Earlier today The Drum reported on research which indicated that design and digital agencies are facing dwindling budgets and ever more demanding clients because of the uncertain economic outlook.

And it is a similar picture in PR, according to Ingham, who told us "confidence started to wane around the summer".

He said: "The continuing economic uncertainty in Europe and the weakness of the UK recovery is destructive to confidence and longer term planning. Every sector, every part of the country and consultancies and in-house teams alike are affected by this.

"So there's a continuing shift towards project rather than retainer relationships; greater use of freelancers; shorter term contracts; and a continuing pressure on costs.

"Nonetheless let's not talk ourselves into a problem here. PR continues to grow - just at a lesser rate than would be the case if this atmosphere was better.
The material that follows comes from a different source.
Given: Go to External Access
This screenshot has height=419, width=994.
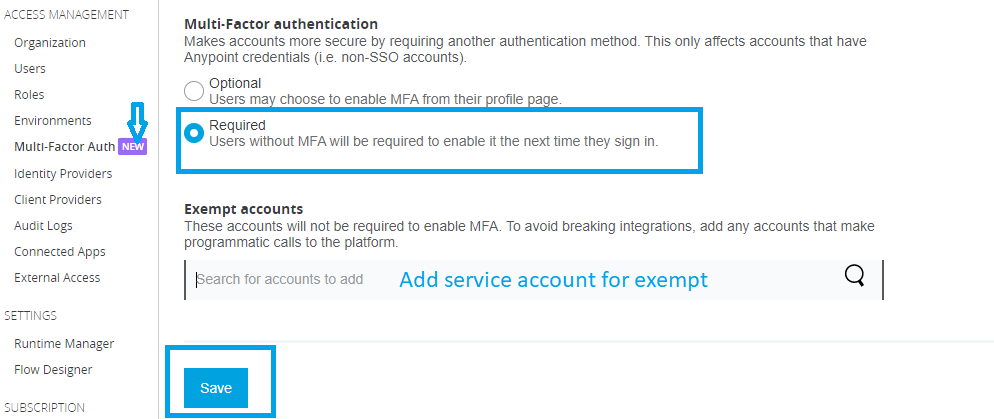Looking at the screenshot, I should 57,278.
It is eating into other marketing disciplines' budgets; [PR's] value is if anything more respected rather than less when times are tough.

"But essentially, we are not immune to the unhelpful mood music all around us."

Ingham's sentiments are borne out by the experiences of Rich Leigh, an account director at 10 Yetis PR Agency, who said: "In our case, retained clients are, as you'd expect, keeping a very close eye on costs, which has us working with their wider marketing efforts closer than ever.

"It wasn't until some time after the worst of the credit crunch that we noticed a difference in spend - and fortunately, one of our biggest clients (a leading discount site) prospered as a result. We've spoken to people at other agencies and the story is always different - it obviously depends upon the sector your clients operate in as to whether or not they see an immediate financial impact and as such, have to address PR costs.

"One good thing that did come out of the most recent downturn is the fact that prospective clients now come to us with tighter and better defined objectives. This can only be a positive thing for the industry, as we all learn to become a bit more accountable."

Leigh added that there is also an increasing strain on project work.

"Particularly frugal project clients we hoped to have retain us in 2012 have already mentioned that they'll be keeping a tighter hold on their purse strings and may continue to opt for intermittent project work instead.

"Although this wasn't money in the bank at any point, it's still indicative of nervousness and a sign that our own marketing - and perhaps that of the industry - may have to adapt."